We say the goal of this path is God-realization – to realize God within ourselves. However, as much as we like the idea of merging back into God, if we’re honest, we don’t know what we’re asking for. This is because we don’t understand what God is. Each of us has his own inner concept of God, and that concept evolves as we evolve. In Spiritual Perspectives, Vol. I, Hazur Maharaj Charan Singh asks, “What are we? Have we ever thought about ourselves?” And then he answers by saying, “We have no concept of the soul, and that means we have no concept of ourselves. Then how can we have a concept of the Lord?”
This is a very important point. We want to know God but we don’t even know what we are. Masters tell us that we are a particle of God, but even this is something we take on faith. When we think, we work through our mind; when we feel, we feel through our emotions which are also a quality of the mind. How do we know what soul is? Working our way through the confusion and lack of understanding about ourselves is part of the process of spiritually maturing.
Perhaps we should think about what it means to be mature in the world. In one of her most requested articles, Ann Landers, an advice columnist in many American newspapers, outlines maturity in a very understandable way, as a bundle of characteristics and traits. Let’s look at some of these traits that show worldly maturity to see how they also apply to spiritual maturity.

§ **Directive a**
Render the records as a numbered list, leaving out blank lines. Begin at the line containing "Click the Share" and continue through the end of the records.

§ **Target position records**
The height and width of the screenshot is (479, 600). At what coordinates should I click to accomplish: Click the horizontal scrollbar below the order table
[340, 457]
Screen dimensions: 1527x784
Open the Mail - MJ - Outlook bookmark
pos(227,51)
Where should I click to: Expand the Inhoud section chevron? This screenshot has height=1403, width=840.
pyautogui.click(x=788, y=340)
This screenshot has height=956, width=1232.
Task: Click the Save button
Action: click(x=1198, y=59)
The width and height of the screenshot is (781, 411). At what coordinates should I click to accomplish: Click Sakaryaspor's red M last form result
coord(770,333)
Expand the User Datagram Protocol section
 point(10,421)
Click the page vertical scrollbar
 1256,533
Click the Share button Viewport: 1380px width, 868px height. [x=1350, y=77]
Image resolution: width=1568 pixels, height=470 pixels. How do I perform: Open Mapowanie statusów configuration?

§ **Directive b**
In the passage on spiritual maturity, how is Ann Landers described?

§ **Solution a**
1. Click the Share button Viewport: 1380px width, 868px height. [x=1350, y=77]
2. Image resolution: width=1568 pixels, height=470 pixels. How do I perform: Open Mapowanie statusów configuration?

§ **Solution b**
She is described as an advice columnist in many American newspapers.